RESPONSABILIDADE PRÉCONTRATUAL, A CULPA INCONTREADO DA BOA-FÉ OBJETIVA
O princípio
da boa-fé objetiva encontra assento nos artigos 113 e 422 do Novo Código Civil.
Em face do
primeiro, "os negócios jurídicos devem ser interpretados conforme a boa-fé
e os usos do lugar de sua celebração"; de acordo com o segundo, os
contratantes, "são obrigados a guardar, assim na conclusão do contrato,
como em sua execução, os princípios de probidade e boa-fé".
Ao comentar
o art. 1.443 do Código Civil de 1916, Clóvis Beviláqua, no longínquo ano de
1926, já sustentava que "todos os contratos devem ser de boa fé".
Durante
muito tempo, contudo, careceu nossa legislação material civil de disposições
como as encontradas nos códigos civis francês, italiano e alemão, que exigiam,
de há muito, dos partícipes das relações contratuais, condutas pautadas pela
cláusula geral de boa-fé.
A inovação
introduzida pelo art. 422 do Novo Código Civil permitirá a expressa e
indiscutível inclusão do instituto em nosso sistema jurídico.
A boa-fé
objetiva desempenha no campo obrigacional três funções distintas: a) cânone
hermenêutico-integrativo do contrato; b) norma de criação de deveres jurídicos;
c) norma de limitação ao exercício de direitos subjetivos.
Como cânone
hermenêutico-integrativo, a boa-fé objetiva propicia, inicialmente, uma melhor
especificação do "plano legal de ordenação do contrato", atuando
enquanto via para uma adequada realização, pelo órgão jurisdicional, do plano
de valoração do legislador.
Ao atuar
como norma de criação de deveres jurídicos, a boa-fé objetiva explicita a
natureza processual da obrigação, onde as posições dos credores e devedores às
vezes se aluem, ensejando que ambos possam exigir da contraparte atuações
positivas frente à outra.
Não se
trata de enfraquecer a posição do credor, o qual continuará a ser o titular da
obrigação, podendo exigi-la coativamente do devedor, mas de: a) atribuírem-lhe
determinados deveres de conduta em face do sujeito passivo, os quais deverão
estar presentes antes, durante e após o cumprimento das prestações
reciprocamente acordadas; e b) limitar-lhe o exercício de determinados direitos
subjetivos, sempre que estes direitos, quando exercitados, revelem-se, afinal,
abusivos.

* Dados fornecidos:

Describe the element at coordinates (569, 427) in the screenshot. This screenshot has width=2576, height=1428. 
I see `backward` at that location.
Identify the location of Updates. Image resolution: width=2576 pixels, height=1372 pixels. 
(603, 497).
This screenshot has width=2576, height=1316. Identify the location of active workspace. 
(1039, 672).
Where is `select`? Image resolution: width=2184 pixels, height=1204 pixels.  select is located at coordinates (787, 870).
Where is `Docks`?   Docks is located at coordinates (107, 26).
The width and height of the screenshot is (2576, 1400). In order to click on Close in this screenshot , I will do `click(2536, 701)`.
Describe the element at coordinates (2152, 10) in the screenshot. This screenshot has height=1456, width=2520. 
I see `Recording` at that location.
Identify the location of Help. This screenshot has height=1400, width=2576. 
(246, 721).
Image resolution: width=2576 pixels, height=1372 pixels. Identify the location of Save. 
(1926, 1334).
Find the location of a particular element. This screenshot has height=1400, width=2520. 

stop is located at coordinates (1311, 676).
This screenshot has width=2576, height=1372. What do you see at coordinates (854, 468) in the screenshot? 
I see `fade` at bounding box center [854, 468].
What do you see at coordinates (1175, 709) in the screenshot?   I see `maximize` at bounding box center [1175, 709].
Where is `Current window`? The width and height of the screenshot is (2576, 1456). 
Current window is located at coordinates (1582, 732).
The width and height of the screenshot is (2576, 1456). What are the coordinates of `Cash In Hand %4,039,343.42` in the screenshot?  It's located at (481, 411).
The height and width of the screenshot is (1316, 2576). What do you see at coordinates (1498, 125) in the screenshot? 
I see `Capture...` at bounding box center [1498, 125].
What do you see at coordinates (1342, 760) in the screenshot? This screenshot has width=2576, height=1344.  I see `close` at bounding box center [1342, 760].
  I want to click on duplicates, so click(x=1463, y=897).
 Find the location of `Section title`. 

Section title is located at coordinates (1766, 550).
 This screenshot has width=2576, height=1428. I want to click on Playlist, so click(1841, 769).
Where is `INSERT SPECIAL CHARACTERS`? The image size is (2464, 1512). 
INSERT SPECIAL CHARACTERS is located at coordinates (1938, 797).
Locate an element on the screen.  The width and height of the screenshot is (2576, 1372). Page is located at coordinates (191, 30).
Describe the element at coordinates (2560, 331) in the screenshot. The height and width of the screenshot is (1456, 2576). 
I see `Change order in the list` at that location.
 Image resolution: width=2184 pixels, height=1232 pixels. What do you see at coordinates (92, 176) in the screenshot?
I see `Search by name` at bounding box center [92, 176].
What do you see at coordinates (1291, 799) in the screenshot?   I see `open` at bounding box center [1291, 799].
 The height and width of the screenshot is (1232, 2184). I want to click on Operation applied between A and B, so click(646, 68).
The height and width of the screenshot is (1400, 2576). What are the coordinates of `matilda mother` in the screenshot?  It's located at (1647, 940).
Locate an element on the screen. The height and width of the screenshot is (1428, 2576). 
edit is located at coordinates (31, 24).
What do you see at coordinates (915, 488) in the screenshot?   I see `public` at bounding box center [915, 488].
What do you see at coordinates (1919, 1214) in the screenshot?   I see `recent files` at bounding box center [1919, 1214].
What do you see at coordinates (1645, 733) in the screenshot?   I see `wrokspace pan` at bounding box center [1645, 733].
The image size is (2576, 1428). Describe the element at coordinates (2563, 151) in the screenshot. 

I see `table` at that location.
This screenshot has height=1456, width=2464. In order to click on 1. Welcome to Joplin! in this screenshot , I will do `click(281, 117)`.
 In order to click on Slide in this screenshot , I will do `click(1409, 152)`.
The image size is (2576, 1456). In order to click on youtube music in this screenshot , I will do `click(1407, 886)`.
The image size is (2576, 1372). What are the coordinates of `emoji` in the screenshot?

* Tarefas:
**a.** Segundo o texto sobre boa-fé objetiva, por que a boa-fé objetiva, ao criar deveres jurídicos, não enfraquece a posição do credor? Responda em uma a três frases.
**b.** Atualize o texto sobre boa-fé objetiva de "Como cânone" a "frente à outra.", trocando "órgão jurisdicional" por "juiz".
**c.** Dê prosseguimento ao texto sobre boa-fé objetiva a partir da última frase apresentada.

* Respostas:
**a.** Porque o credor continua a ser o titular da obrigação e pode exigi-la coativamente do devedor. O que a boa-fé objetiva faz é atribuir-lhe deveres de conduta em face do devedor, antes, durante e após o cumprimento das prestações, e limitar o exercício de direitos subjetivos que se revelem abusivos.

**b.**
Como cânone
hermenêutico-integrativo, a boa-fé objetiva propicia, inicialmente, uma melhor
especificação do "plano legal de ordenação do contrato", atuando
enquanto via para uma adequada realização, pelo juiz, do plano
de valoração do legislador.
Ao atuar
como norma de criação de deveres jurídicos, a boa-fé objetiva explicita a
natureza processual da obrigação, onde as posições dos credores e devedores às
vezes se aluem, ensejando que ambos possam exigir da contraparte atuações
positivas frente à outra.

**c.**
Tal como
ocorre com o dever de prestar, imposto ao sujeito passivo da obrigação, o dever
de boa-fé se aplica a todos os credores, independentemente da fonte do seu
direito de crédito.
A boa-fé
objetiva, enquanto standard, patamar objetivo, genérico, implica:
"...
uma atuação ‘refletida’, uma atuação refletindo, pensando no outro, no parceiro
contratual, respeitando-o, respeitando seus interesses legítimos, suas
expectativas razoáveis, seus direitos, agindo com lealdade, sem abuso, sem
obstrução, sem causar lesão ou desvantagem excessiva, cooperando para atingir o
bom fim das obrigações: o cumprimento contratual e a realização dos interesses
das partes".
EQUILÍBRIO
CONTRATUAL
Durante a
Idade Média, a ideia de que todos os contratos deveriam mostrar um equilíbrio
entre as respectivas prestações era bastante aceita. Para São Tomás de Aquino,
os dois lados do contrato deveriam apresentar uma certa equivalência, e pagar
menos que o preço justo, ou iustum pretium, seria considerado um pecado.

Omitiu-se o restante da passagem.